I have seen in other posts of this being done for dataframes: https://stackoverflow.com/a/52992212/4080521
But I am trying to figure out how I can write an udf for a cumulative product.
Assuming I have a very basic table
Input data:
+----+
| val|
+----+
| 1 |
| 2 |
| 3 |
+----+
If i want to take the sum of this I can simply do something like
sparkSession.createOrReplaceTempView("table")
spark.sql("""Select SUM(table.val) from table""").show(100, false)
and this simply works because SUM is a pre defined function.
How would I define something similar for multiplication (or even how can I implement sum in an UDF
myself)?
Trying the following
sparkSession.createOrReplaceTempView("_Period0")
val prod = udf((vals:Seq[Decimal]) => vals.reduce(_ * _))

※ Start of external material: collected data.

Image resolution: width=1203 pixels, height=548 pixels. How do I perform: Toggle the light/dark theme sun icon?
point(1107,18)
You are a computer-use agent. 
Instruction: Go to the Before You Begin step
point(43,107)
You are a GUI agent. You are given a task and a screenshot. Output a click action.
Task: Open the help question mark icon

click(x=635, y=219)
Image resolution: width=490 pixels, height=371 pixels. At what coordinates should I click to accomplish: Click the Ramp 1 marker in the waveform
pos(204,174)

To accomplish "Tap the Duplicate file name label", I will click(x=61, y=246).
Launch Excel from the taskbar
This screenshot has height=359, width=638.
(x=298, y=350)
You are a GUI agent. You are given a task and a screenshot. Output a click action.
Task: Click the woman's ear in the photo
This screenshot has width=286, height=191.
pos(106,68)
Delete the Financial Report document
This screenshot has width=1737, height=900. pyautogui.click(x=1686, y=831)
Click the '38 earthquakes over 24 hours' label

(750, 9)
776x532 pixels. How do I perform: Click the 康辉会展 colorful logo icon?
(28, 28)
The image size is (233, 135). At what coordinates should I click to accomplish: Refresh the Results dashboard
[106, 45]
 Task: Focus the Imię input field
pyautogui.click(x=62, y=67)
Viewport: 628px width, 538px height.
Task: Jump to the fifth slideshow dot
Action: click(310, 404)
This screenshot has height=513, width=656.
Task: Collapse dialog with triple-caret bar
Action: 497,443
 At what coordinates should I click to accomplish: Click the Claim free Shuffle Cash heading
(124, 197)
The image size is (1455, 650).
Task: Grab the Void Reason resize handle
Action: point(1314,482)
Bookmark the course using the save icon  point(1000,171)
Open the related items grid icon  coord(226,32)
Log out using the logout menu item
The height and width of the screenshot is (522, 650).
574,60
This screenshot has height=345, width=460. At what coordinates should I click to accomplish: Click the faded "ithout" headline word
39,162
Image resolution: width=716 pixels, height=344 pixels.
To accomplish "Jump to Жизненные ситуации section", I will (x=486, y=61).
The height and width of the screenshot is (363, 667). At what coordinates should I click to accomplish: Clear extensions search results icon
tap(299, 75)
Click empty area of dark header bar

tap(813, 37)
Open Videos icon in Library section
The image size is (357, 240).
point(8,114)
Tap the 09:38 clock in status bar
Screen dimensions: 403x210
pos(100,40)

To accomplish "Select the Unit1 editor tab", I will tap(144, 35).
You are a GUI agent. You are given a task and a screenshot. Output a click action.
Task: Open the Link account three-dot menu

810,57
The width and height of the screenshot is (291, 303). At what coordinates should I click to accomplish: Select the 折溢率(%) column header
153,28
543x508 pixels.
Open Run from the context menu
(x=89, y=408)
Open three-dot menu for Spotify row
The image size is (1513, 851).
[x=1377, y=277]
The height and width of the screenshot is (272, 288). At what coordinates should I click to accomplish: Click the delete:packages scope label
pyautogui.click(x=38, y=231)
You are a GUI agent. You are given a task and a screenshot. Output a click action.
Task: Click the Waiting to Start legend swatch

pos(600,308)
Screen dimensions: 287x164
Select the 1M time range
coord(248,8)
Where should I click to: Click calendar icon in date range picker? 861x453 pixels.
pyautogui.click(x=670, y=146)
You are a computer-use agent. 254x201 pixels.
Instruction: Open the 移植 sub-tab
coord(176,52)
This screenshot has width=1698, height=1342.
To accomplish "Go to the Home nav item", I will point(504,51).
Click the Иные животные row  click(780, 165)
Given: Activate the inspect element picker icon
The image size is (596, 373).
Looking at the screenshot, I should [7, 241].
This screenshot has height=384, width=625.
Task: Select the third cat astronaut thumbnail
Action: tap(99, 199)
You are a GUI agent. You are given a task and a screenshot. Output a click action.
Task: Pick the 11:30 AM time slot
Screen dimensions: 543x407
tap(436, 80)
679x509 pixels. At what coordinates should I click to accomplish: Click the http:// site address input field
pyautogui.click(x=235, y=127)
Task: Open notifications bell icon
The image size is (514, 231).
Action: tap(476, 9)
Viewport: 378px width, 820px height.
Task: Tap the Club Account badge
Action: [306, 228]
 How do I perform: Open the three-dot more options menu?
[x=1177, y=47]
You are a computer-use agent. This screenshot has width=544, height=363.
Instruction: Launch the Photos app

spark.udf.register("prod",prod)
spark.sql("""Select prod(table.vals) from table""").show(100, false)
I get the following error:
Message: cannot resolve 'UDF(vals)' due to data type mismatch: argument 1 requires array<decimal(38,18)> type, however, 'table.vals' is of decimal(28,14)
Obviously each specific cell is not an array, but it seems the udf needs to take in an array to perform the aggregation. Is it even possible with spark sql?